4 Many music therapists will recognize this position from Small’s seminal work Musicking (Citation1998). Indeed, that very work is also fundamental to enactive thinking on musical practices.

5 That de Haan’s work on psychiatric disorders is much wider than the focus on ipseity should not be taken to mean that phenomenological psychiatry has a solipsistic focus or disregards the intersubjective dimensions of psychopathology. See for instance Henriksen and Nilsson (Citation2017), and Sass et al. (Citation2017).

6 See for instance De Jaegher’s (Citation2018) discussion of intersubjectivity and Maiese’s (Citation2018) discussion of the treatment of depression.

Additional information

Funding

This study received funding from the Arts Council Norway [19/2127-3] and the Research Council of Norway [262762].

Notes on contributors

Simon Høffding

Simon Høffding is associate professor at the Department of Sports Science and Clinical Biomechanics at the University of Southern Denmark. He obtained his PhD from the Centre for Subjectivity Research, Copenhagen and has since held positions at the Interactive Minds Centre, Aarhus, the Department of Psychology, Copenhagen and the RITMO Centre for Interdisciplinary Studies in Rhythm, Time and Motion, Oslo. His interests span phenomenology, 4E cognition, musical absorption, expertise studies, shared minds, and improvisation. He works through interdisciplinary methodologies combining phenomenological analyses, ethnographic fieldwork, and physiological experiments. This work is published in Phenomenology and the Cognitive Sciences, Journal of Consciousness Studies, Topoi, Synthese, Mind & Language, and Musicae Scientiae and in his monograph, A Phenomenology of Musical Absorption.

Torben Snekkestad

Torben Snekkestad (b.1973) is a Norwegian saxophonist, composer, improvisational musician and researcher who explores a rich palette of musical genres and aesthetic expressions.
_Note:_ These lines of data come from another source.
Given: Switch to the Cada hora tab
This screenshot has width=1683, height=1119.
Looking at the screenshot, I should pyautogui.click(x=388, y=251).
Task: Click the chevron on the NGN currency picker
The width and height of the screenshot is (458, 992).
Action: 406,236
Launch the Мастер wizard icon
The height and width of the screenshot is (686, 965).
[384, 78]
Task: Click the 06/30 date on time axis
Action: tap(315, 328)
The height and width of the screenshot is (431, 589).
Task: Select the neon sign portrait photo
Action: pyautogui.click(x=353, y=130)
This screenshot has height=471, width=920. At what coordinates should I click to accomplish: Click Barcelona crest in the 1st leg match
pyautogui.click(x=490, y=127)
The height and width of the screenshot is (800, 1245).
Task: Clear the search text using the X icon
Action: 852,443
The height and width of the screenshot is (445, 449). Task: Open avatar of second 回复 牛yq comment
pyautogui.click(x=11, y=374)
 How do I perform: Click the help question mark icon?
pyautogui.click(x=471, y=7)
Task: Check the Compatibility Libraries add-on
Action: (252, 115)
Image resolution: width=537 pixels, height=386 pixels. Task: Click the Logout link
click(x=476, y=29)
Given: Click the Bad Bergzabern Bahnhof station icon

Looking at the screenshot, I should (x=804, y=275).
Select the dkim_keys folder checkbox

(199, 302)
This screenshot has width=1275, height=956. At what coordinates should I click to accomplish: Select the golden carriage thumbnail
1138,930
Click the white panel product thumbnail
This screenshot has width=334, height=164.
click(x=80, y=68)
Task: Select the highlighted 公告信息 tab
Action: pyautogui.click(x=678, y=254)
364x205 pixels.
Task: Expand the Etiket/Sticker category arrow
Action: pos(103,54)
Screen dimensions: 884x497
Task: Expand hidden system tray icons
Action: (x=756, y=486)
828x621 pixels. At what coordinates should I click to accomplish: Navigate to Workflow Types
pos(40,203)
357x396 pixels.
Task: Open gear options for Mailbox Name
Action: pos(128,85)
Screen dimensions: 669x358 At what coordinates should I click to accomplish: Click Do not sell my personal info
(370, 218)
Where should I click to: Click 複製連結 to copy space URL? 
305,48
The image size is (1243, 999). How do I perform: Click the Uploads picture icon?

From free improvisation to electroacoustic music, from jazz to classical solo and chamber music, his unique musical signature is shaped by a melting pot of diverse musical influences, with extended saxophone techniques playing a distinctive role. Snekkestad has shared both stage and studio with a substantial list of internationally esteemed artists. He has toured around the world and shares his expertise as an educator at reputable music education institutions. With an extensive discography spanning from solo works to numerous collaborations with various ensembles, Torben Snekkestad has established himself as a significant voice in today’s experimental music scene. He is currently professor of contemporary music performance at Norwegian Academy of Music, Oslo and holds a Ph.D. in artistic research from Norwegian Artistic Research Programme.

Brynjulf Stige

Brynjulf Stige, PhD, is Professor of Music Therapy at The Grieg Academy, University of Bergen (UiB), Norway. After work with community-oriented projects since 1983, he co-founded the second music therapy education program in Norway in 1988. He was the founding editor of Nordic Journal of Music Therapy from 1992 to 2006 and founding co-editor of Voices: A World Forum for Music Therapy from 2001 to 2020. Stige was the founding leader of GAMUT – The Grieg Academy Music Therapy Research Center, UiB/NORCE from 2006 to 2019 and the co-founding leader of The Grieg Research School in Interdisciplinary Music Studies from 2010 to 2012. Since 2015 he is the founding leader of Polyfon Knowledge Cluster for Music Therapy, a university-community collaboration that explores knowledge-informed and user-involved ways of developing the discipline and practice of music therapy in Norway. He has published extensively on topics such as culture-centered music therapy, community music therapy, and music therapy theory.